/ 20 March 2026

‘Cape Fever’: When fiction fills the gaps of history

Capefeverbookcover

Can literature teach us our history or help us to change our perception of the past? History abounds with gaps, only stories imparted through generations could account for that. Stories do not only pass down the accounts but also lifestyles, manners, custom and most importantly, culture that shape the society. 

Nadia Davids’ novel, Cape Fever astonishingly enlightens the life of a Muslim girl living in a society which she is not fully part of. It is a captivating story of Cape Malays who were brought to the Cape Colony 100 years ago as slaves. 

Cape Fever follows the story of a domestic servant, Soraya, who works for a house lady, Mrs Hattingh. It is set after World War I in an imagined colonial town in South Africa that is meant to be Cape Town. The impact of WWI is deeply felt; war stories are all over and memories hurt. Mothers who lost their beloved ones mourn. Those who are waiting for their sons to come over. Mrs Hattingh is one of them, all memories of her son are preserved in his room. She hardly touches anything in the room. 

Once privileged to be part of the middle-middle class, she covers her bills thanks to her son’s pension from the War Office, London. 

Soraya works at an old colonial manor where she is expected to do everything, from gardening to cooking. The setting is Victorian and grotesque, incorporating ghostly tales that preoccupy Soraya’s mind. She is a decent Muslim girl who is engaged to Nour, who works on a distant farm while waiting to be appointed to teach at the college.

The first meeting with Mrs Hattingh is unpleasant.

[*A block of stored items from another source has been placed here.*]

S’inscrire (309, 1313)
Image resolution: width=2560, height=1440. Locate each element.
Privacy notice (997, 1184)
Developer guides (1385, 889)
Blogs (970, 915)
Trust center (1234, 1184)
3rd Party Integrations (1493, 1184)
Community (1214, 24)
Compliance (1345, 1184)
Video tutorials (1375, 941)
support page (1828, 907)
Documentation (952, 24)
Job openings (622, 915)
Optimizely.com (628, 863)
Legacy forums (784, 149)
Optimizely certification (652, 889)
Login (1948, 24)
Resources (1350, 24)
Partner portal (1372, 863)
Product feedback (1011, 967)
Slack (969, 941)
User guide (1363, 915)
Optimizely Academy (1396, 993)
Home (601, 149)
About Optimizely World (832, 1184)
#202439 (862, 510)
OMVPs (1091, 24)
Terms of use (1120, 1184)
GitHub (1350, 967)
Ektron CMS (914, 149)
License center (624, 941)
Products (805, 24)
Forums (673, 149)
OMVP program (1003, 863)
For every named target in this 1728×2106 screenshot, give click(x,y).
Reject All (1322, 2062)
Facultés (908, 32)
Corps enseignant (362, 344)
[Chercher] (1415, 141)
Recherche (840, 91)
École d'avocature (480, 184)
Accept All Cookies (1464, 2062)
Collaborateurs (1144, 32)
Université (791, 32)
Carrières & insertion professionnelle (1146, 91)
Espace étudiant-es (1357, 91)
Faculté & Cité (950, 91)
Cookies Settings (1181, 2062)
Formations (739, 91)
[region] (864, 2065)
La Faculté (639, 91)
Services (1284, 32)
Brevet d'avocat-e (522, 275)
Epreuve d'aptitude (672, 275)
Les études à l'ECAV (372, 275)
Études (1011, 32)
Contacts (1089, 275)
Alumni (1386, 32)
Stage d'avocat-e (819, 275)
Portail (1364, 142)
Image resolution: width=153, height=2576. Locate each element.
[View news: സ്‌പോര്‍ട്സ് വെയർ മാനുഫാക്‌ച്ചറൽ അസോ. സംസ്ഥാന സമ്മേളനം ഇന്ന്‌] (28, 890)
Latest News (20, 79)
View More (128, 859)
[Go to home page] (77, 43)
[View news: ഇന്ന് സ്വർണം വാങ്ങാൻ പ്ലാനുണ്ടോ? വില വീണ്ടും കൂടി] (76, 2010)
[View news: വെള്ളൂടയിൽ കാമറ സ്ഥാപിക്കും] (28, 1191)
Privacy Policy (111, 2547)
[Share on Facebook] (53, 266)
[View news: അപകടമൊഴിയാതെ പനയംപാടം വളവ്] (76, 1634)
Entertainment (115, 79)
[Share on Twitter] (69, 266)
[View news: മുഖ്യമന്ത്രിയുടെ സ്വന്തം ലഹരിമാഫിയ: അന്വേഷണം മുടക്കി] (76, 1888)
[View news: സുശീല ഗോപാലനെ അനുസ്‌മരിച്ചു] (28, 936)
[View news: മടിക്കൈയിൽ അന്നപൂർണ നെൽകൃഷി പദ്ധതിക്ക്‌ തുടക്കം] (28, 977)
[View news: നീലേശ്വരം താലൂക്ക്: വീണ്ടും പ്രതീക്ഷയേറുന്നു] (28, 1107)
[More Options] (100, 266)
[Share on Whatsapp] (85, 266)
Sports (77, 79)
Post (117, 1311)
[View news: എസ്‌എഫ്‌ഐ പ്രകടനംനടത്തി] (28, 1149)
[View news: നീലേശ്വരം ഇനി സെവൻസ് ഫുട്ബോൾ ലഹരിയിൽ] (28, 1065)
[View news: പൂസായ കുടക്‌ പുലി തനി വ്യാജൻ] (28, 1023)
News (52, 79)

She speaks with a tone of superiority. As they try to establish a tentative trust, Mrs Hattingh’s attitude shifts but Soraya gets disappointed — though not surprised — when she insists on checking her bag before she leaves the house. Soraya pretends to be illiterate. 

The house is a labyrinth of secrets and Soraya finds herself drawn into its mysteries. She senses the presence of spirits. She feels a connection to the previous housekeeper Fatima and Rosa, a woman in a painting who resembles her. Soraya becomes obsessed with them.

Mrs Hattingh perpetuates the illusion that her son would soon return from London. But as time moves on, he never shows up. Rumours say Master Timothy had been injured in the war, his face disfigured but Soraya refuses to believe since she trusts his mother’s account. As the novel moves towards its climax, the house lady’s secrets begin to unravel. Soraya’s discovery that Mrs Hattingh has been fabricating stories to sabotage her relationship is a turning point. She pieces together the truth about Master Timothy and gains access to letters revealing that Mrs Hattingh’s son has been critically ill at the hospital. Soraya channels her emotions into a calculated revenge. She forces Mrs Hattingh to confront her misdeeds and make amends for the harm inflicted on her and Nour.

One of the threads of the novel is religion and it continues to become part of the story. Davids highlights the role of religion in shaping identity and how Islamic culture is preserved through oppression and colonial alienation. The novel also advocates that this belief holds the community together and is resilient in the past.

This important intervention Davids brings into our attention is rarely acknowledged, which is mostly ignored in such narratives. It is that belief that reminds them who they are and strengthens them towards oppression. When you cannot resist, the only way to survive is to protect what is your own. Memorisation was part of that preservation [and it] should come through recitation since they are not allowed to read their holy book, Quran. 

Soraya recalls her father’s advice on memorisation: “… memorisation of the sacred through recitation. If you commit to memory, you become one of the prayer’s guardians: it will not matter if a fire burns every page it is written on, if every house of the Beloved is pulled to the ground, if all of our people are slaughtered but one, for the one who remains would have been taught to remember. The person is pen. The person is the paper. The person is the holy book’s memory.”

Her father is a pious man, a calligrapher whose works (rakams) are celebrated in the Muslim Quarter. After he dies she starts painting her own childhood to keep them alive. She is tutored by her father, as a narrator of the novel, she tells us a story of shrines: “Shrine is the grave of a great man, a man of unusual faith and uncommon bravery, a man who led a rebellion against slavery, who was captured by the settlers and sent to this colony as punishment.”

Cape Fever is a story of survival and resilience. It is partly a powerful account of collective memory that sheds light on a small part of South African history. 

Cape Fever is published by Scribner.